God spared not even His own Son, but delivered Him up for us all.
Rm. 8, 32

Christ suffered willingly, moved by obedience to His Father. Wherefore, God the Father delivered Christ to his Passion, and this in three ways:

1. Because the Father, of His eternal will, preordained the Passion of Christ as the means whereby to free the human race. So it is said in Isaias, The Lord hath laid on Him the iniquity of us all (Is. 53, 6), and again, The Lord was pleased to bruise him in infirmity (Is. 53, 10).

2. Because He inspired Our Lord with the willingness to suffer for us, pouring into his soul the love which produced the will to suffer. Whence the prophet goes on to say, He was offered because it was his own will (Is. 3, 7).
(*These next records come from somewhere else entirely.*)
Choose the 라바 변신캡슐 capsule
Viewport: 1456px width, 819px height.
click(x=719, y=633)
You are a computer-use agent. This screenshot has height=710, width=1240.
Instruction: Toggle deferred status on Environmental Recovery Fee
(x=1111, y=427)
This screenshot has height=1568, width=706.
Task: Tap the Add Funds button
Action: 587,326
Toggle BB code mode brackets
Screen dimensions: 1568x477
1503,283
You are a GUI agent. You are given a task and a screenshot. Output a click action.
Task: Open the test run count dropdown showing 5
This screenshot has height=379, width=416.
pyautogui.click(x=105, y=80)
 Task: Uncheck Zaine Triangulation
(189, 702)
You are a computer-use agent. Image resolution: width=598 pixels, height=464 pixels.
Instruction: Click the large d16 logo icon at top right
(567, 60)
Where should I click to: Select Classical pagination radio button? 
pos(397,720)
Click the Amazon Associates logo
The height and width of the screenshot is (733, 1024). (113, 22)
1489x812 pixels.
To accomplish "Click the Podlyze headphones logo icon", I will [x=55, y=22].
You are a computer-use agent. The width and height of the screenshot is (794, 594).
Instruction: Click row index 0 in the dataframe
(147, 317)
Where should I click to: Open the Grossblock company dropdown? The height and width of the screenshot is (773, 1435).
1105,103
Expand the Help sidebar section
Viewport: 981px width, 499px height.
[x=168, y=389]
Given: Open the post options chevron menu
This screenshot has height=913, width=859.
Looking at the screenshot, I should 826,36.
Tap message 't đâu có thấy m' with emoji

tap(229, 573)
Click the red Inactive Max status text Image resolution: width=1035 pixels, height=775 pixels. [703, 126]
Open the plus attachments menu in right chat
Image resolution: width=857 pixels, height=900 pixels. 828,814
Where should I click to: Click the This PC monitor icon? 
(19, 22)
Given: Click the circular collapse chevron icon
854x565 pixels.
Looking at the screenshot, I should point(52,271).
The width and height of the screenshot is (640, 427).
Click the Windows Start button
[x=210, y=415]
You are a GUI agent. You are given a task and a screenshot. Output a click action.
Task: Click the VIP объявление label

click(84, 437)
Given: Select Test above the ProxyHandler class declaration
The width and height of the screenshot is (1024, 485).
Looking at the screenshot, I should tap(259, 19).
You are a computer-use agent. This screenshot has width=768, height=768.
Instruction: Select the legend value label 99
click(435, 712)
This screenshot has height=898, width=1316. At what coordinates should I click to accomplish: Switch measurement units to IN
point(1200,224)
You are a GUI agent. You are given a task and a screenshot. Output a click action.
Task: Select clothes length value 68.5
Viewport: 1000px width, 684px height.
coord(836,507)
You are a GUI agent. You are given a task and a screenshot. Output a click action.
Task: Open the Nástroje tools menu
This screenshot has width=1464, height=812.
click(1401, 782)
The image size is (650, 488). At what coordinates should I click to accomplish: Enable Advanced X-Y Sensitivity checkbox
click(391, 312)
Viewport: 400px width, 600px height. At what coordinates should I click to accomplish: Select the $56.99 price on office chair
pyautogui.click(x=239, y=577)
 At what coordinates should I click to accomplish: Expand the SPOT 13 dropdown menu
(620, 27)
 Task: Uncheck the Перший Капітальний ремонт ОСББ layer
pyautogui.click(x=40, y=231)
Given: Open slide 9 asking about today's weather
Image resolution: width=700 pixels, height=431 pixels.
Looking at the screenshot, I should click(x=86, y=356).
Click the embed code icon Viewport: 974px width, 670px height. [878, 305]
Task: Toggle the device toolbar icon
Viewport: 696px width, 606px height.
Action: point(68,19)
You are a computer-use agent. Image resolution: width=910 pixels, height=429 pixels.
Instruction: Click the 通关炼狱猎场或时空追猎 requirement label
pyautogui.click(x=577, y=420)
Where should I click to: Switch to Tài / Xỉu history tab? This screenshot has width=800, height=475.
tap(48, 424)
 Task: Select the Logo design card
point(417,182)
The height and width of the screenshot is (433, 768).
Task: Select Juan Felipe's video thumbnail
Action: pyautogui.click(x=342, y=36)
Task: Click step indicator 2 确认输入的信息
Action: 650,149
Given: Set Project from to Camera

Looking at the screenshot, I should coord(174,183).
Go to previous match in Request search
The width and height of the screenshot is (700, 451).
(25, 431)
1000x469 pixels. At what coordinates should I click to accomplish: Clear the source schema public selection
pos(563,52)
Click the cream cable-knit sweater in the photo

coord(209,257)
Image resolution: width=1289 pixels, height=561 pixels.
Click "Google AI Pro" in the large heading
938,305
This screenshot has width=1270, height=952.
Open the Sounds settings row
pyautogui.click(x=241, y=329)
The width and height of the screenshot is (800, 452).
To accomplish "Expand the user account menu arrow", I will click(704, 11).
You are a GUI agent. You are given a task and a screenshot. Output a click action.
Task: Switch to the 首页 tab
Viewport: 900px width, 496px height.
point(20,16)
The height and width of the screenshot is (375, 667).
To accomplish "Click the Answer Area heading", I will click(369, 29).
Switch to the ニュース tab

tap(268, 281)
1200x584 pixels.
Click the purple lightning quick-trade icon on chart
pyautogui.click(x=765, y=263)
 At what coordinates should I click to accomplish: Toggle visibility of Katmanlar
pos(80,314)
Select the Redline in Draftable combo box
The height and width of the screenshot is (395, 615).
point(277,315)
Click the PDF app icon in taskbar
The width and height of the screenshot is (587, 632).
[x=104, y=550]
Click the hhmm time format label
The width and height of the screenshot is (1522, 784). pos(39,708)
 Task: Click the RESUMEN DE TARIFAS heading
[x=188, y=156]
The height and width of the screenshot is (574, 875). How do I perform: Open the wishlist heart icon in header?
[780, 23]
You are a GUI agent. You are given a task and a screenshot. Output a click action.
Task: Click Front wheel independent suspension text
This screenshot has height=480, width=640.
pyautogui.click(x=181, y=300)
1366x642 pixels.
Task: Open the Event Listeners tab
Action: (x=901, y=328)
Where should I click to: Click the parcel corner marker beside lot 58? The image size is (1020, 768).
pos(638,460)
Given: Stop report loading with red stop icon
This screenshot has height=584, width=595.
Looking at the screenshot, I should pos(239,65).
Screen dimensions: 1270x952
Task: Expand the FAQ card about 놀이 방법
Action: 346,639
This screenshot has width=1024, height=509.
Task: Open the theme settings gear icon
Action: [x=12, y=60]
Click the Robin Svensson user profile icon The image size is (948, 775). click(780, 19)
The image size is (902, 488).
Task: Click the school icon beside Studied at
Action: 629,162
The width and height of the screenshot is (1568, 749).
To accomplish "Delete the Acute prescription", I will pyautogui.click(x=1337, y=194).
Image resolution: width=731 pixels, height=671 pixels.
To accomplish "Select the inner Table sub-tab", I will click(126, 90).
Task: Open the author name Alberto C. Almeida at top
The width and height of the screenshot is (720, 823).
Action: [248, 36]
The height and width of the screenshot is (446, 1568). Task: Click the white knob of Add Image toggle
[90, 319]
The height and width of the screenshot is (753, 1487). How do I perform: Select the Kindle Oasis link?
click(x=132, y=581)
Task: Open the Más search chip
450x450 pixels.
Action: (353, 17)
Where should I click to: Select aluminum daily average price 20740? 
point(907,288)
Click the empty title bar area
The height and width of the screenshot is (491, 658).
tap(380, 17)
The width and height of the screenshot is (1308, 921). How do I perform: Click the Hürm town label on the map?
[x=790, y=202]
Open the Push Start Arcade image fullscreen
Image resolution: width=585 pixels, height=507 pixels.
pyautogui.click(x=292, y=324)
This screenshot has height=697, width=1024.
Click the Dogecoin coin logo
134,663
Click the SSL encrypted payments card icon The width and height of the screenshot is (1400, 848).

3. Because He did not protect Our Lord from the Passion, but exposed him to his persecutors. Whence we read in St. Matthew's Gospel, that as he hung on the cross Christ said, My God, my God, why hast thou forsaken me (Mt. 27, 46). For God the Father, that is to say, had left him at the mercy of his torturers.

To hand over an innocent man to suffering and to death, against his will, compelling him to die as it were, would indeed be cruel and wicked. But it was not in this way that God the Father handed over Christ. He handed over Christ by inspiring Him with the will to suffer for us. By so doing the severity of God is made clear to us, that no sin is forgiven without punishment under gone, which St. Paul again teaches when he says, God spared not his own Son.

At the same time God's goodheartedness is shown in the fact that whereas man could not, no matter what his punishment, sufficiently make satisfaction, God has given man someone who can make that satisfaction for him. Which is what St. Paul means by, He delivered him up for us all, and again when he says, God hath proposed Christ to be a propitiation, through faith in his blood (Rm. 3, 25).

The same activity in a good man and in a bad man is differently judged inasmuch as the root from which it proceeds is different. The Father, for example, delivered over Christ and Christ delivered himself, and this from love, and therefore They are praised. Judas delivered Him from love of gain, the Jews from hatred, Pilate from the worldly fear with which he feared Caesar, and these are rightly regarded with horror.

(3 47 3.)

Christ therefore did not owe to death the debt of necessity, but of charity — the charity to men by which he willed their salvation, and the charity to God by which he willed to fulfil God's will, as it says in the gospel, Not as I will but as Thou wilt (Mt. 26, 39).